If you think early hp in ultima is bad, Questron is far worse. I had so much gold and hp it bled well into the action screen. I further tested this in an emulator with save states and it is laughable.

These are old games. Some shareware/third party games were also near limitless as far as i can remember.

Wizard's Crown/Eternal dagger was skill capped and possibly hp capped.

I believe phantasie was level Capped but after my disk corrupted on c64 I never got s chance to test that. And ... AGE happens. Fear your mortality.

Shard of Spring/Eternal dagger was another game I like to grind but it might have been level capped as well. I just don't recall.

Realms of Darkness/Rogue Alliance might be capped but resetting utility allows you to play the game endlessly. At a certain point you just decimate everything.

I liked SSI games and the reset utility. I think in some games it was a little broken.

PC and console game took me away from many iconic games that were platform computer locked to tha device. I could barely afford the c64 so multiple computers wasn't going to happen. In fact, most of the computer were used ones given by relatives who upgraded to the latest. I was always way behind the curve.

Analysis on each game is much easier today as so many others online can report their experiences. And some people are completionists who grind and seek caps and every bit of data they can find.
 

Harthwain

Magister
Joined
Dec 13, 2019
Messages
4,797
Respawning enemies are supposed to encourage you to delay saving your progress (or upgrading) until you reach next area where you can do so. However, doing so means the risk of dying and so losing your progress. It's risk vs reward thing.
 

Not.AI

Learned
Joined
Dec 21, 2019
Messages
305
Respawning enemies are supposed to encourage you to delay saving your progress (or upgrading) until you reach next area where you can do so. However, doing so means the risk of dying and so losing your progress. It's risk vs reward thing.

I suspect it's actually just an oversight.

Considering how much it breaks immersion.

Respawning upon reload might be intentional, risk versus reward. But probably not when merely activating a bonfire "save point", without any reload.

The whole area is clear, the player sits down. Suddenly the whole area is reset. Everything is back. A few seconds have passed.
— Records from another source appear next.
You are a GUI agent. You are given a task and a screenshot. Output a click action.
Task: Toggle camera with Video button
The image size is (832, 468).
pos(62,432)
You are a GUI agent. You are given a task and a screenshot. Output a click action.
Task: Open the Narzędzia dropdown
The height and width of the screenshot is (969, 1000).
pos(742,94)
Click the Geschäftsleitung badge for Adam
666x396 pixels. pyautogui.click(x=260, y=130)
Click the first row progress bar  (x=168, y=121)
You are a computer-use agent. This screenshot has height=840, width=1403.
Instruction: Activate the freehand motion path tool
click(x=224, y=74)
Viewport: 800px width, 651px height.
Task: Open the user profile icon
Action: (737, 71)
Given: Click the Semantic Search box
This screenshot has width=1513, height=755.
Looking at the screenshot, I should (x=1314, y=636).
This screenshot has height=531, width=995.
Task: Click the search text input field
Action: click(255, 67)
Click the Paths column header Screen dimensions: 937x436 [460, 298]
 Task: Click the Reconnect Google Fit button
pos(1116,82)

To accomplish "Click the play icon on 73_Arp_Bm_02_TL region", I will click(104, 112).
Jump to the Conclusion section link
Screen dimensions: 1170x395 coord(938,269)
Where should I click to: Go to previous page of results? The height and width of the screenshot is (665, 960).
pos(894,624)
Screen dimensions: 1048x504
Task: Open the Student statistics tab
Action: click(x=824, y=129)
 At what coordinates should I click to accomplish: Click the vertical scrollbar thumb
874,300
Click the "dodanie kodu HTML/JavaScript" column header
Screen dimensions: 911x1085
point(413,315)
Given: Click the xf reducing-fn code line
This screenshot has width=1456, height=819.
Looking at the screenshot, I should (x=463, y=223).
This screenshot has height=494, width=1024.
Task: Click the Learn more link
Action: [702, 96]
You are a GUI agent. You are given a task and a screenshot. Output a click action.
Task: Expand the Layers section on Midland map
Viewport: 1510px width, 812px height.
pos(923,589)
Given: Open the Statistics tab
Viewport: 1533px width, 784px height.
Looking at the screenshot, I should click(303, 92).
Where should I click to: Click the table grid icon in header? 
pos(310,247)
Worse if this happens in the field of vision of the player ... or just outside the field of vision. Like those glitches in Cyberpunk.

Neither should reloading reset areas cleared before the last bonfire was reached. Or at least not instantly - but that could intentional. Could be risk vs. reward.

The biggest immersion breaker is that giant enemies also respawn. Where did they all come from the 7th time? The 27th time?